Closed whilo closed 7 years ago
I have added pointwise min and max functions.
Other cases:
Basically, all of these operations can already be described as a combination of a few existing functions. For example, signum can be computed with (fmod x (abs x))
, but I would not recommend that anyway; you have to write specialized GPU kernels for those deep learning operations you care about if you want good performance.
Thanks a lot!
<, >, = are not just for deep-learning, this is the way to normally calculate index sets over arbitrary tensors. I have used them in every numeric environment where vectorization is normal for very basic things (Matlab, R, Python), e.g. to sum all elements larger than some threshold. Let's say you want to select all non-zero values with some custom epsilon precision for your algorithm, you would do
(let [indexes (vm/> v eps) ;; array with [0.0 1.0 ... 0.0]

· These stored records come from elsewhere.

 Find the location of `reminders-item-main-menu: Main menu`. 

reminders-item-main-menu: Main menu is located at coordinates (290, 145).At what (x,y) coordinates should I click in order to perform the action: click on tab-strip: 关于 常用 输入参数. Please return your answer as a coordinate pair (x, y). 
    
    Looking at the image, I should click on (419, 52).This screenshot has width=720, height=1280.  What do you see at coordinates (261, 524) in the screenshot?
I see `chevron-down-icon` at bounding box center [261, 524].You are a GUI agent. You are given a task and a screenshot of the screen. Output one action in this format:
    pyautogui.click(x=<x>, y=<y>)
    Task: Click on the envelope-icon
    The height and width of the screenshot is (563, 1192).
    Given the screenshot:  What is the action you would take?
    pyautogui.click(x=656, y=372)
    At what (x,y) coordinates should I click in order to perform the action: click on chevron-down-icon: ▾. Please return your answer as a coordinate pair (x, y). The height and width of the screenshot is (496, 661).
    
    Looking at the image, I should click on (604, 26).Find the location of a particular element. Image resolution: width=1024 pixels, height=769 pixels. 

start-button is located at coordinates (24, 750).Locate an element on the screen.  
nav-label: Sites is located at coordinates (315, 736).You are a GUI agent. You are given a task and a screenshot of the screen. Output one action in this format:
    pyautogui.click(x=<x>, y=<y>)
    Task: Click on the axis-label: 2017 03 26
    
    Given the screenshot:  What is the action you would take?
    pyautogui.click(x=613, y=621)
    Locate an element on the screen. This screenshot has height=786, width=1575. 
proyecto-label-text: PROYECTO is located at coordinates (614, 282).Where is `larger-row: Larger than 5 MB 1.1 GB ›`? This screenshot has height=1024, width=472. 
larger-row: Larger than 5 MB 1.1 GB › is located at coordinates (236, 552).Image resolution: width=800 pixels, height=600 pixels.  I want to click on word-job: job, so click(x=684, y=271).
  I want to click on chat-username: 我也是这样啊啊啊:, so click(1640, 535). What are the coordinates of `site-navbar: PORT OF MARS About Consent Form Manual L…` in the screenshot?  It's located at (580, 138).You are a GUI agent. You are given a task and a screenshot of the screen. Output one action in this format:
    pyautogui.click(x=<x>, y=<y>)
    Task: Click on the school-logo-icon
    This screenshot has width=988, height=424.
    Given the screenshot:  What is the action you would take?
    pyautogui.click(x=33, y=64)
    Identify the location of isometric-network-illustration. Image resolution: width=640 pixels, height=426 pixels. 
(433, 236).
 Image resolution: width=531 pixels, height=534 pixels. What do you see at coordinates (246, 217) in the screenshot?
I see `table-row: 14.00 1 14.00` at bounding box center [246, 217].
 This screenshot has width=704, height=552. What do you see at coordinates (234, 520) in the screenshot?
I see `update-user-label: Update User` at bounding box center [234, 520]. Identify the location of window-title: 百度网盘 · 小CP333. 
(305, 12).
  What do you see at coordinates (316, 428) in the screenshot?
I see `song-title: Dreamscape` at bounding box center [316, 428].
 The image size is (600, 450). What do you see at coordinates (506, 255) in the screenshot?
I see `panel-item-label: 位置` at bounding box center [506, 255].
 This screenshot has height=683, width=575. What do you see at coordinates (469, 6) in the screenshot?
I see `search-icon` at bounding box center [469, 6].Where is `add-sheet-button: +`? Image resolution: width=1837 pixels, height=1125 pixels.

non-zero (vm/mul v indexes)]
...)
I can do (defn < [x y] (max (signum (- x y)) 0))
though.
I get your point for custom deep learning kernels, you are right that activation functions are probably better implemented in one kernel. On the other hand staying close to device memory (instead of fmap), should by far be the most important step performance-wise, as the matrix multiplication dominates everything anyway. I think it is helpful to educate people along a path towards low-level optimization by letting them improve step-wise before they start writing ClojureCL. Often attempts are still exploratory and not yet worth the effort, but accessing GPU memory can kill even the exploratory feedback loop.
That is not even low-level optimization, but the basics of programming massively parallel processors. Matrix multiplication dominates only when you do not kill performance by calling trivial kernels many times.
I would need the sign function though (signum, 1 for x > 0, 0 for x = 0, and -1 for x < 0). It has similar problems like = for 0, not sure whether it is better to implement <,>,= or signum. But if you think I should stick with fmap for now, then I can live with it. I just wanted to mention that these will pop up often.
It would be beneficial to be able to set all non-positive entries of a vector, e.g. for ReLU activations in neural networks. This can be achieved by applying max(0, x) pointwise. Similarly sign, <, >, = might prove handy if they return 1.0 for truth and 0.0 else. In R, Python, Matlab, ... this is the way to do selection of values in variables in vectorized fashion.